What you have to do>
Your copy must start with the line containing "Open Storage Devices section title" and end with the last line of the entries, matching them exactly and leaving out every picture.

_____

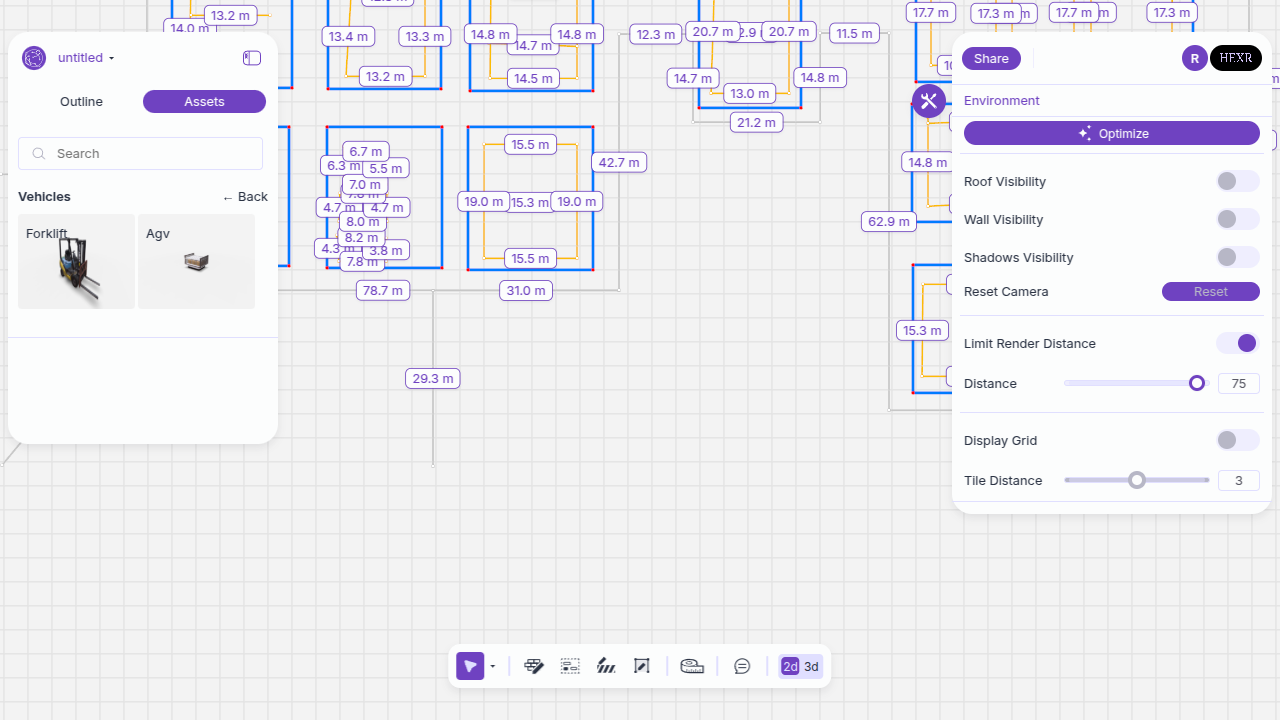1280x720 pixels.
Task: Open the Assets tab
Action: point(204,102)
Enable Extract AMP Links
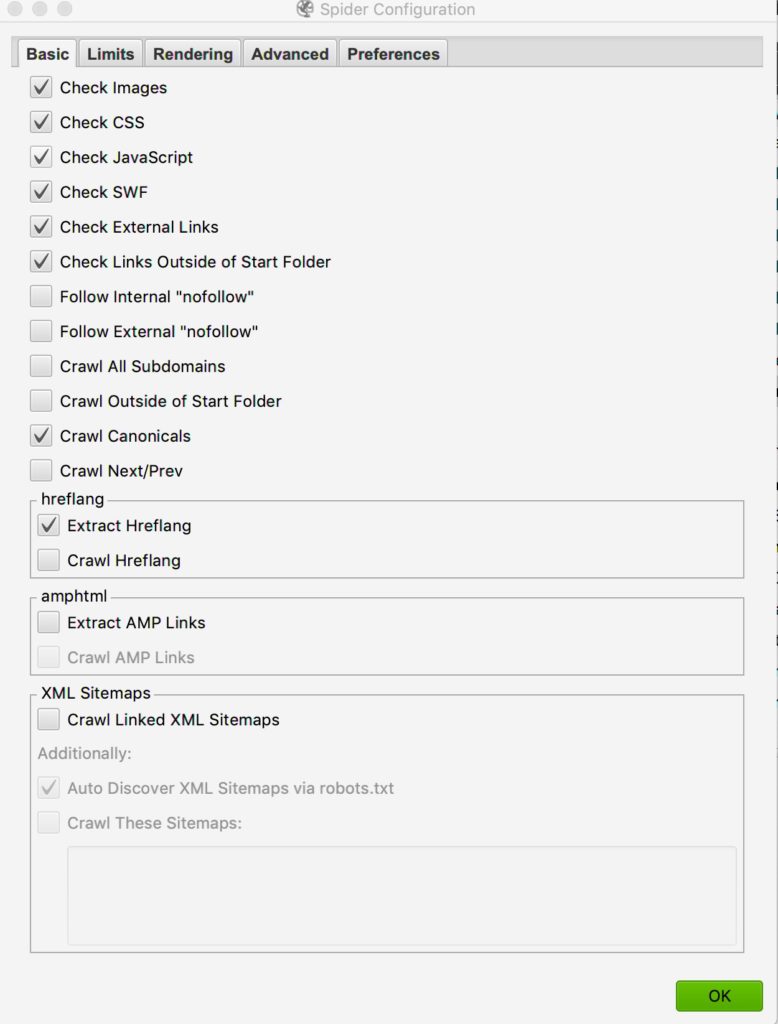Screen dimensions: 778x1024 pyautogui.click(x=48, y=622)
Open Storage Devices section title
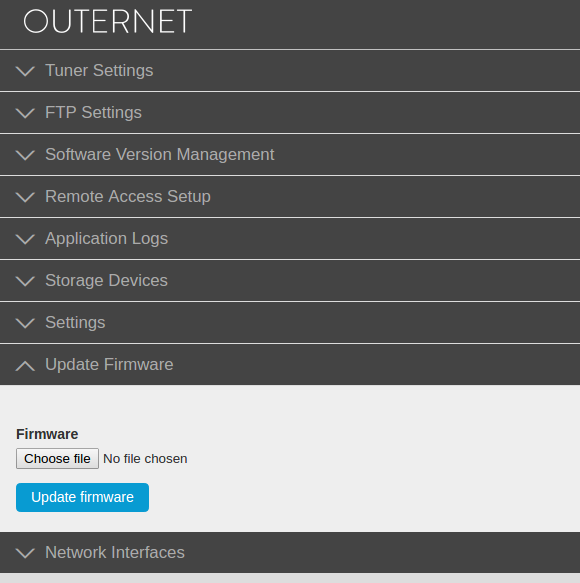580x583 pixels. (x=106, y=281)

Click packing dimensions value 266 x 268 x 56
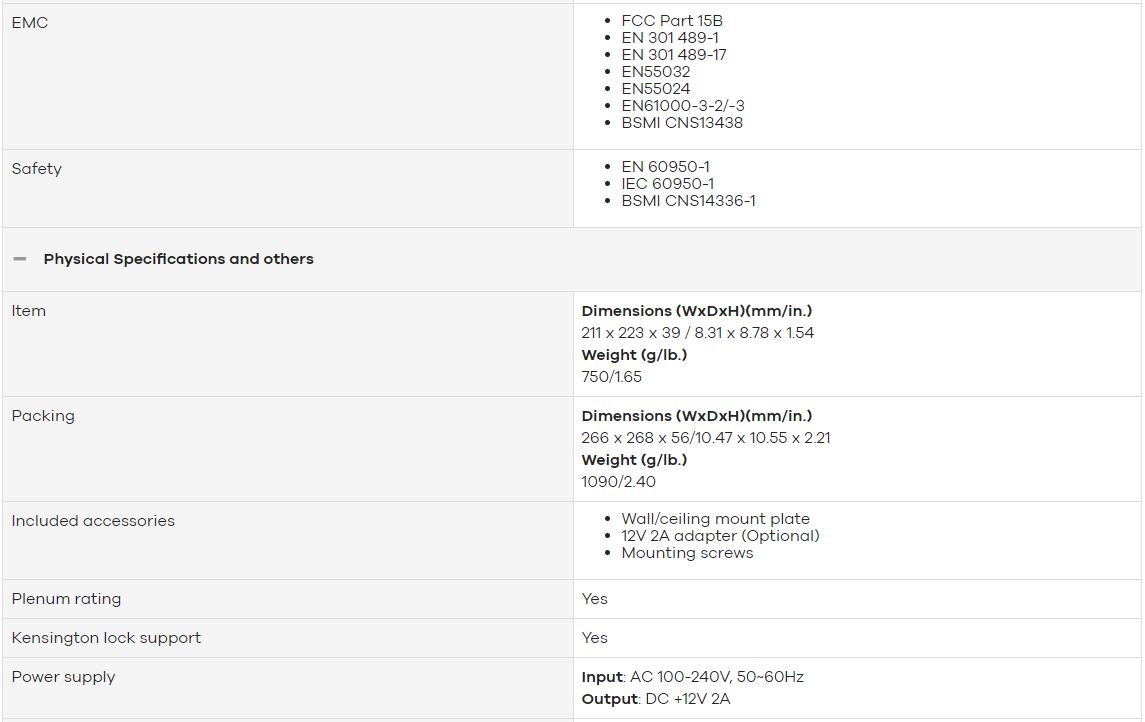coord(705,438)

_____

Answer section>
Open Storage Devices section title
580x583 pixels. (x=106, y=281)

Click packing dimensions value 266 x 268 x 56
coord(705,438)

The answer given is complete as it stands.